DIRECTIONS:
Report how many lines in the records below contain the word "Switch". Nothing else belongs in the answer.

LISTED ENTRIES:
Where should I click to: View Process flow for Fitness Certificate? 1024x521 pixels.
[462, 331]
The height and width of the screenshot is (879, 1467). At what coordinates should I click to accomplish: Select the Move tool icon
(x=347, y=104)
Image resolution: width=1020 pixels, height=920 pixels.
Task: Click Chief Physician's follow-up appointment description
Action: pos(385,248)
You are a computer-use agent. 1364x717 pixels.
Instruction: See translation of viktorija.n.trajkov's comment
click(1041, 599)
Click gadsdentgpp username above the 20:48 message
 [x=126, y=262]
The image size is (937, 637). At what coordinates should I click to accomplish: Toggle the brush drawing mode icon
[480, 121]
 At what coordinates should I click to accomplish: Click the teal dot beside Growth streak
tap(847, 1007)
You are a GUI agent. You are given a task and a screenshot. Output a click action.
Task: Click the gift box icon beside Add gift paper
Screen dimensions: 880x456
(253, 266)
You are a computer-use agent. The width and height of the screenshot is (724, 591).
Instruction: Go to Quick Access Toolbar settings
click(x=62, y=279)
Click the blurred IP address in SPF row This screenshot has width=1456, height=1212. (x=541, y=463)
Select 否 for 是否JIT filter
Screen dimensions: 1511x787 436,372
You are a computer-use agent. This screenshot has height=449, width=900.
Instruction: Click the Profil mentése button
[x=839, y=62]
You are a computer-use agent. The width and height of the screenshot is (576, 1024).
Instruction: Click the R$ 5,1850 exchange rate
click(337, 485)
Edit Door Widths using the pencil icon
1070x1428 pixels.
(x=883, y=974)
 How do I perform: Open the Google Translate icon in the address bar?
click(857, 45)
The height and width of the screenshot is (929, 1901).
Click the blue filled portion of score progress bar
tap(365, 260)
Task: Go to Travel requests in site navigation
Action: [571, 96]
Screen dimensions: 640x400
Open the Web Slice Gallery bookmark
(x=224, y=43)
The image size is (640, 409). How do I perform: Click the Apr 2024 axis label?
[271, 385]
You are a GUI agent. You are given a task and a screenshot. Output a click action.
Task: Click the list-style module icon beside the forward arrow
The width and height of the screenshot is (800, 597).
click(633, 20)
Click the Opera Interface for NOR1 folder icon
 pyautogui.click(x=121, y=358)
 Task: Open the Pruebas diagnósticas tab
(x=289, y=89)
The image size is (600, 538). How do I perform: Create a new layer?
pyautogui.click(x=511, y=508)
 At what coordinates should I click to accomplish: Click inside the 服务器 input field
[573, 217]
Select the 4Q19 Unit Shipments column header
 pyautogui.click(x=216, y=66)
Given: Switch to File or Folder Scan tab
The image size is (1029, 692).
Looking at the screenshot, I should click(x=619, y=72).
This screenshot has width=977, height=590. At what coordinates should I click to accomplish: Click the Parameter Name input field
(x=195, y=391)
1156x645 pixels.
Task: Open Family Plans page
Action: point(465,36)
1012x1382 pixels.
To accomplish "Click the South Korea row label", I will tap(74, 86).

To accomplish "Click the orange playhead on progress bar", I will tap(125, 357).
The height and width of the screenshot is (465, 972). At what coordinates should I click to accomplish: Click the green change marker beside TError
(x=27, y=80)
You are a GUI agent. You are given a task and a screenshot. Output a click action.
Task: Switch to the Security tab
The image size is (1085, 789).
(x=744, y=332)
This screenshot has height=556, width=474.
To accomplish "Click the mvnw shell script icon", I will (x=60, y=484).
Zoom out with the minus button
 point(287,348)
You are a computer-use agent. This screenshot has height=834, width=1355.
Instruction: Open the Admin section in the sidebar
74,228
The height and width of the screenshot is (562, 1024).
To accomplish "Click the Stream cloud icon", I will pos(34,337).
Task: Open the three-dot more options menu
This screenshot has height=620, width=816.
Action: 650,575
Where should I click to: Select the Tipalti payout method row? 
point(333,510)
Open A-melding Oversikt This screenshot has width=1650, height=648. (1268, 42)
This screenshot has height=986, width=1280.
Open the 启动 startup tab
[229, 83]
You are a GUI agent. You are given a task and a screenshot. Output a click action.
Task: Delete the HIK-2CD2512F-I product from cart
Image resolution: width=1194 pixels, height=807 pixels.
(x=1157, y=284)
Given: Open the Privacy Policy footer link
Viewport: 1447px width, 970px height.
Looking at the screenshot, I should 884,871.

RESPONSE TO THIS EXERCISE:
2